_Your task_
From the entries below, output the line with "Home (494, 30)" and each following line up to and including the line with "[Kiểm định khí thải xe máy ở", exactly as written.
----- Entries shown -----
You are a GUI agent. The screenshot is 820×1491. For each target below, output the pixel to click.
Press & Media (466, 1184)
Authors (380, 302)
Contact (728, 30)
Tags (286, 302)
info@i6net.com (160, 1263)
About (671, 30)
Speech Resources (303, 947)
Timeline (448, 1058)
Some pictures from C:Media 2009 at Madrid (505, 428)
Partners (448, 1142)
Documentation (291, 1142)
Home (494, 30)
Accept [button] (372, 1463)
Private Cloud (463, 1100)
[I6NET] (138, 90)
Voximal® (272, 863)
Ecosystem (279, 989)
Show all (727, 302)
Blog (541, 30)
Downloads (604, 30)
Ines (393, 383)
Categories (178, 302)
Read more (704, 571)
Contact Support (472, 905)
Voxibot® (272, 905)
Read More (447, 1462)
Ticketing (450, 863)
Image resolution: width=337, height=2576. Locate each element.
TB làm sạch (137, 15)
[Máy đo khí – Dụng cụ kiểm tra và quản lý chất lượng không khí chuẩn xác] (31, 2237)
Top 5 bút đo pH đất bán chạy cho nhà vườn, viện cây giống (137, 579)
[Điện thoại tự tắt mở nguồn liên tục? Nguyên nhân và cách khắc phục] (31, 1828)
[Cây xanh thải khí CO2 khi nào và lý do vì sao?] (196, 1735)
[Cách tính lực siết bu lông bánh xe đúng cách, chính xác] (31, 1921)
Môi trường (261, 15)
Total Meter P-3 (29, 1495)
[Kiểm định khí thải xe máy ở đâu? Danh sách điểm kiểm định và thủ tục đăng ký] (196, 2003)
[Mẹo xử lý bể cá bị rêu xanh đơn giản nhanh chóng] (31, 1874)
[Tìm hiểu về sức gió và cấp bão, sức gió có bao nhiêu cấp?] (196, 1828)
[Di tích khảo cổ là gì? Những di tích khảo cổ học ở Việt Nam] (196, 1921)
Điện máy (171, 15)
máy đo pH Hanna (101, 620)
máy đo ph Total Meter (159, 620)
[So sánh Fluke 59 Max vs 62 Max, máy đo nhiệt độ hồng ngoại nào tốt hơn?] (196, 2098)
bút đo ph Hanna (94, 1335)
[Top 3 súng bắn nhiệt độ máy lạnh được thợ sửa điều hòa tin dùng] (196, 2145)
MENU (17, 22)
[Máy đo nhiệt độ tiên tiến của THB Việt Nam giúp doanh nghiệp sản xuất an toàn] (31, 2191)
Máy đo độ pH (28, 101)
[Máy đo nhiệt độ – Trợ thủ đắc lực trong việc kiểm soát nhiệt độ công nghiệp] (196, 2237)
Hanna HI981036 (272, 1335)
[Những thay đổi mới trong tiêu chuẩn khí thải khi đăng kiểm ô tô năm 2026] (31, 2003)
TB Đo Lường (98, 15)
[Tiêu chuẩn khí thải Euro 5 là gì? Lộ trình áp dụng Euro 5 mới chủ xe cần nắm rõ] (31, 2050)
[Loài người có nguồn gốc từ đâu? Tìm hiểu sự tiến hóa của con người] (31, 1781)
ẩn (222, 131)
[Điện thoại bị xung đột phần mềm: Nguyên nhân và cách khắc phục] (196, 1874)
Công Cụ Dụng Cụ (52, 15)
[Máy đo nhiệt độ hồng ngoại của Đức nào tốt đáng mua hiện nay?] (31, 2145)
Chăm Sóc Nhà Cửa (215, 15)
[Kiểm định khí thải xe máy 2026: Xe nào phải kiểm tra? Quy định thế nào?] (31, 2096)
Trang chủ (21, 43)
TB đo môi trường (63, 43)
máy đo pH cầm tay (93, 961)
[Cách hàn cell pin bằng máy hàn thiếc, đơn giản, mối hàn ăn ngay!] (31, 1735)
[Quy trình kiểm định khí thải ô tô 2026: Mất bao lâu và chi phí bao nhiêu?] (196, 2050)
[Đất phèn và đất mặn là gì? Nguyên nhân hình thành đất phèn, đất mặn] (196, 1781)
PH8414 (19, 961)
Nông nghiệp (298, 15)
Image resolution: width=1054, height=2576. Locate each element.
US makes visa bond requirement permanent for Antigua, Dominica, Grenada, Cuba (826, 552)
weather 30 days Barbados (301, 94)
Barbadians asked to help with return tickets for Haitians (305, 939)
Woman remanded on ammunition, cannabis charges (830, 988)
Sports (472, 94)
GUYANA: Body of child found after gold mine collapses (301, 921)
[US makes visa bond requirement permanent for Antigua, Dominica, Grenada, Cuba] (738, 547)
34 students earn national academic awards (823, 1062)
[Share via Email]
-----
_Output for this exercise_
Home (494, 30)
Accept [button] (372, 1463)
Private Cloud (463, 1100)
[I6NET] (138, 90)
Voximal® (272, 863)
Ecosystem (279, 989)
Show all (727, 302)
Blog (541, 30)
Downloads (604, 30)
Ines (393, 383)
Categories (178, 302)
Read more (704, 571)
Contact Support (472, 905)
Voxibot® (272, 905)
Read More (447, 1462)
Ticketing (450, 863)
Image resolution: width=337, height=2576. Locate each element.
TB làm sạch (137, 15)
[Máy đo khí – Dụng cụ kiểm tra và quản lý chất lượng không khí chuẩn xác] (31, 2237)
Top 5 bút đo pH đất bán chạy cho nhà vườn, viện cây giống (137, 579)
[Điện thoại tự tắt mở nguồn liên tục? Nguyên nhân và cách khắc phục] (31, 1828)
[Cây xanh thải khí CO2 khi nào và lý do vì sao?] (196, 1735)
[Cách tính lực siết bu lông bánh xe đúng cách, chính xác] (31, 1921)
Môi trường (261, 15)
Total Meter P-3 (29, 1495)
[Kiểm định khí thải xe máy ở đâu? Danh sách điểm kiểm định và thủ tục đăng ký] (196, 2003)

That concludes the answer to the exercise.